___ Data records ___
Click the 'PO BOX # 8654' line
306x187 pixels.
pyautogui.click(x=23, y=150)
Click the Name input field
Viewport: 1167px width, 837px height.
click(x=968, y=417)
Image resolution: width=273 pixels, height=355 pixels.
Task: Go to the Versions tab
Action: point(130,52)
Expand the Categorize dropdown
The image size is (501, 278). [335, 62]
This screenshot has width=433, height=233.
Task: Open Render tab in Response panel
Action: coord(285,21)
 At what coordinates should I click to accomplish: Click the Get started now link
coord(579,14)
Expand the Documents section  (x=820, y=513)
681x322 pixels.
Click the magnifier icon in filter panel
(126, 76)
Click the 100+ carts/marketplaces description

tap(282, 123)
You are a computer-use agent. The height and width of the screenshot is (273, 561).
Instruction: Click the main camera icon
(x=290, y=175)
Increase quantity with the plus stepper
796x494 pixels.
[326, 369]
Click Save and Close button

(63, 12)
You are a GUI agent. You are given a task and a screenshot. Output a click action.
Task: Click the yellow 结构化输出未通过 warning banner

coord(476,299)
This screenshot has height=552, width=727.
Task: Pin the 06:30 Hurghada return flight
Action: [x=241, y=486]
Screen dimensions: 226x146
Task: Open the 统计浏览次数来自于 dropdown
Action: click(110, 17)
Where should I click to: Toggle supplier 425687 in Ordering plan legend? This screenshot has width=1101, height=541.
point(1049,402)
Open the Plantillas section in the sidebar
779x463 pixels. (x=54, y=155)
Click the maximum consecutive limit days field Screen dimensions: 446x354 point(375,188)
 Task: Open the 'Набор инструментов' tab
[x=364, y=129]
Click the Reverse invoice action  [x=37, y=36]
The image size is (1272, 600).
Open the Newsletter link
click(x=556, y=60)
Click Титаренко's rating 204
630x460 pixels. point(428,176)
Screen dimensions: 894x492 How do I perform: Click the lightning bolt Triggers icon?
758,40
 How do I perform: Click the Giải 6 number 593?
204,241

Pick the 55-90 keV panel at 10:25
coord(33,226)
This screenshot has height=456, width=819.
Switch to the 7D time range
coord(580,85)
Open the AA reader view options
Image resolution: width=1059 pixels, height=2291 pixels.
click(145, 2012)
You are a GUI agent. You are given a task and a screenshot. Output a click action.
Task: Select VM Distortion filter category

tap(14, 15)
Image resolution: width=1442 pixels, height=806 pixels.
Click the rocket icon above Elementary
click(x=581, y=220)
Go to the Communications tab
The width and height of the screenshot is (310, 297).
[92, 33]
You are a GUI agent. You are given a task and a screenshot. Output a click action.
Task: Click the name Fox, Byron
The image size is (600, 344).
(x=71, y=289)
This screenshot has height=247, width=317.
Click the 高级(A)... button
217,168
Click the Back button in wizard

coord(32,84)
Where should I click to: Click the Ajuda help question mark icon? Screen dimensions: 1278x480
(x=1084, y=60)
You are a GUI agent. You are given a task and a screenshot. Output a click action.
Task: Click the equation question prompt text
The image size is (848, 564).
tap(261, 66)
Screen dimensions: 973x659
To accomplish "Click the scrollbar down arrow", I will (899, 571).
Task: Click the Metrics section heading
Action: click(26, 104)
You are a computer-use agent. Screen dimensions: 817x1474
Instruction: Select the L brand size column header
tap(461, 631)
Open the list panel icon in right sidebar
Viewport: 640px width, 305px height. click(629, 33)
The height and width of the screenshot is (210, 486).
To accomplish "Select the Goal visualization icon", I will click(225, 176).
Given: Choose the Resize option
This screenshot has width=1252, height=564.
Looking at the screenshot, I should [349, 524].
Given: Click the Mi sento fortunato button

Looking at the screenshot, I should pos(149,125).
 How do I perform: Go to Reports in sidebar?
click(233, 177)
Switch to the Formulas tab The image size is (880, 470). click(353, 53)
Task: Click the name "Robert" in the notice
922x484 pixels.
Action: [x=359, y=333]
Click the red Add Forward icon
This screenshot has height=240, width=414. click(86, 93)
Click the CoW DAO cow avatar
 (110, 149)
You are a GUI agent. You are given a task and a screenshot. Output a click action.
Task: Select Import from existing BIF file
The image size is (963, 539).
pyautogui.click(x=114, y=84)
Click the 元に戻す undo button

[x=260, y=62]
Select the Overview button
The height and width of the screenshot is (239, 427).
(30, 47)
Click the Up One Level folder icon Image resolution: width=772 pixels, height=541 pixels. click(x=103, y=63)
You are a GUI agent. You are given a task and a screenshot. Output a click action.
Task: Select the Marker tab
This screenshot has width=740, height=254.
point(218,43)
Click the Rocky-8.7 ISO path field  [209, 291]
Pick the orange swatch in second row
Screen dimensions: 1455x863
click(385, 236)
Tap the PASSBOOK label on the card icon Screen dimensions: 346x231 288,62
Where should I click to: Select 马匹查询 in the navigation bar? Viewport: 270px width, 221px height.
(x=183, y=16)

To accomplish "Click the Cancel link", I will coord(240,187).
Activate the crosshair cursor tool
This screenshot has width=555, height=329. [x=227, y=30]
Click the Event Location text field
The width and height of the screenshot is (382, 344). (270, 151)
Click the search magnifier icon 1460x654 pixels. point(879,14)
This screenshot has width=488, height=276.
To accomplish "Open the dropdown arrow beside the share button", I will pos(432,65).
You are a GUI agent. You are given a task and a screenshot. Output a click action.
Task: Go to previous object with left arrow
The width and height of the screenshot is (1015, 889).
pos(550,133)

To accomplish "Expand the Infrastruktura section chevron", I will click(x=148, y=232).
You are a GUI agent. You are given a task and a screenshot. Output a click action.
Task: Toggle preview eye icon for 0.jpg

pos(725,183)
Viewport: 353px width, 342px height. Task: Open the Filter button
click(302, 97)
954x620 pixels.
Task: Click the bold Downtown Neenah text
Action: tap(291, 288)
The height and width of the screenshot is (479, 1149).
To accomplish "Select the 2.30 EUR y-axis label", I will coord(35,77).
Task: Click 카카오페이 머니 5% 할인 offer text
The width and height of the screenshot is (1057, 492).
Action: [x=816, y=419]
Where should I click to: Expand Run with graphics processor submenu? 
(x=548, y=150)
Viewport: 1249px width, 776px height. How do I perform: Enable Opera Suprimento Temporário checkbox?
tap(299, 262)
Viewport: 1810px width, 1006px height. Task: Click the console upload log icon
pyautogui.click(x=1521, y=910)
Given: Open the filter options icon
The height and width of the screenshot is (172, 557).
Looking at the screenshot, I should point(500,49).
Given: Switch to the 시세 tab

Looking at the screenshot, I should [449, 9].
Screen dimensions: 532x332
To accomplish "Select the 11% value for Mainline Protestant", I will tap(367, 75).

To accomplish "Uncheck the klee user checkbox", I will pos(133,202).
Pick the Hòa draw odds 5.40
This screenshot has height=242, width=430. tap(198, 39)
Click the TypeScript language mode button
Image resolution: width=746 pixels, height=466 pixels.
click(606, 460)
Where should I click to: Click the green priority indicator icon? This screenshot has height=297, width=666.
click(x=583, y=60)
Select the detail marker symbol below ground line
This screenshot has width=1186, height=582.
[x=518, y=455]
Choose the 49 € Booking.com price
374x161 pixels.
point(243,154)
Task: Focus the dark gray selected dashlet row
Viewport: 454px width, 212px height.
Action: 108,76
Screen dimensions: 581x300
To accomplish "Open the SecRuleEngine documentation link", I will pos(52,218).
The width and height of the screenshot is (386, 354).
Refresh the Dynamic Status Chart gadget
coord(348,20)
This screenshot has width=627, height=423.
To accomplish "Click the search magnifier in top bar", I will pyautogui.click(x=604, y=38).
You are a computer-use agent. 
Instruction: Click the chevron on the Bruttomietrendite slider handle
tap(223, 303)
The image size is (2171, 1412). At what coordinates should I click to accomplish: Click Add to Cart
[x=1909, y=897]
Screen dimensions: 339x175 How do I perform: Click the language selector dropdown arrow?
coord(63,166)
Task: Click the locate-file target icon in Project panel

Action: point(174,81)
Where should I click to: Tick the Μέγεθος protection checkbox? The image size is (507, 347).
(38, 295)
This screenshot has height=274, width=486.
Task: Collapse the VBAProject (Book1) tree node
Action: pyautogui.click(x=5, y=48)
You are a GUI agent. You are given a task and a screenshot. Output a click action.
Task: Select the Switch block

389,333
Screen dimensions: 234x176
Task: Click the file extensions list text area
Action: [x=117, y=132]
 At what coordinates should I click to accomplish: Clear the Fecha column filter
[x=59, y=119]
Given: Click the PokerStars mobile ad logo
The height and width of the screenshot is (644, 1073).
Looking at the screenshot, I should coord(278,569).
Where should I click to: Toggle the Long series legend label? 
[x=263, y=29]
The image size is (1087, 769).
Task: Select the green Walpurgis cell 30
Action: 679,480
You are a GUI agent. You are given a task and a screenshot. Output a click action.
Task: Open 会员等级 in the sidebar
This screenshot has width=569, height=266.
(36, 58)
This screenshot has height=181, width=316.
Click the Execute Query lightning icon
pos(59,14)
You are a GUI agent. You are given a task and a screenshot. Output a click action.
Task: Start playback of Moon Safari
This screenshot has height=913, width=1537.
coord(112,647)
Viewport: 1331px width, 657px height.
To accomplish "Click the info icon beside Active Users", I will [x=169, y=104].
___
### Exercise
Report how many lines in the listing above have the string "search" in them; write the number only.

### Answer box
2